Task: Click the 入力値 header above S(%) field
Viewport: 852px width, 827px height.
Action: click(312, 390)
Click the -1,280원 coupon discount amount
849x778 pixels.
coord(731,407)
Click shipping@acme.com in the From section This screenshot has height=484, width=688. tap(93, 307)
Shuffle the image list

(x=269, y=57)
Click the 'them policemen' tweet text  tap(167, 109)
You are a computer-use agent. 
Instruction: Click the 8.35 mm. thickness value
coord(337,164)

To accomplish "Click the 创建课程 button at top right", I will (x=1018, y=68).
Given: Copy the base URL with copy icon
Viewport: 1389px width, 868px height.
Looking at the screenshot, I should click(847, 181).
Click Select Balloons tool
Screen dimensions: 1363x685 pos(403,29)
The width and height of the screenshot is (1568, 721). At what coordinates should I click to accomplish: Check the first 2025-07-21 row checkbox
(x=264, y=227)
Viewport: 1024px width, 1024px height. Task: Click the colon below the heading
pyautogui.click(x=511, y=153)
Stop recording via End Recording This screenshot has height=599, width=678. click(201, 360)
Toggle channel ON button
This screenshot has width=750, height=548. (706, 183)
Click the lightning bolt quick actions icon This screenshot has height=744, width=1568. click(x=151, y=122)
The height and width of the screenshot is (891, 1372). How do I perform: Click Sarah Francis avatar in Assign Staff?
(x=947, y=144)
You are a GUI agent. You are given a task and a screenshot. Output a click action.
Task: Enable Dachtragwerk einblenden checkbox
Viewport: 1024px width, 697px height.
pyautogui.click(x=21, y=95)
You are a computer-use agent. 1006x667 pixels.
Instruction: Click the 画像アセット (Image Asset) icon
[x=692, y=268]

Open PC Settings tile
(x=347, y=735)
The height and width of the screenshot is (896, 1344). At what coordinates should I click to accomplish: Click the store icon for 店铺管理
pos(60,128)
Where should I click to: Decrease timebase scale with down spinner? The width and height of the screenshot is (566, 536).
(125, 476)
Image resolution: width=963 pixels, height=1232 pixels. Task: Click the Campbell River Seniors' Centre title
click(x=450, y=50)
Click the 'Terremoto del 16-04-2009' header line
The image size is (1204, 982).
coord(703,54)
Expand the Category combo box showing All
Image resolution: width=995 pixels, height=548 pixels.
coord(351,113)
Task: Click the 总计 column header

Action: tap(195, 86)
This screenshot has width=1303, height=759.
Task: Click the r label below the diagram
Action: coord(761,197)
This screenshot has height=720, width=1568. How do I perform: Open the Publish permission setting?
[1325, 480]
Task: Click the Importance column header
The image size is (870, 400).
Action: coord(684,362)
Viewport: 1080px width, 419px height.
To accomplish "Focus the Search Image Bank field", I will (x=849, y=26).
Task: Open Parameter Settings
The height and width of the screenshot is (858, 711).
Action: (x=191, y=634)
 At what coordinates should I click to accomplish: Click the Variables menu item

--------------------------------------------------

WHAT YOU ARE ASKED TO DO. Output exactly one stretch of the listing: from the line containing "Given: Copy the base URL with copy icon" through the line containing "Stop recording via", both end lines included.

SOLUTION TO THIS TASK.
Given: Copy the base URL with copy icon
Viewport: 1389px width, 868px height.
Looking at the screenshot, I should click(847, 181).
Click Select Balloons tool
Screen dimensions: 1363x685 pos(403,29)
The width and height of the screenshot is (1568, 721). At what coordinates should I click to accomplish: Check the first 2025-07-21 row checkbox
(x=264, y=227)
Viewport: 1024px width, 1024px height. Task: Click the colon below the heading
pyautogui.click(x=511, y=153)
Stop recording via End Recording This screenshot has height=599, width=678. click(201, 360)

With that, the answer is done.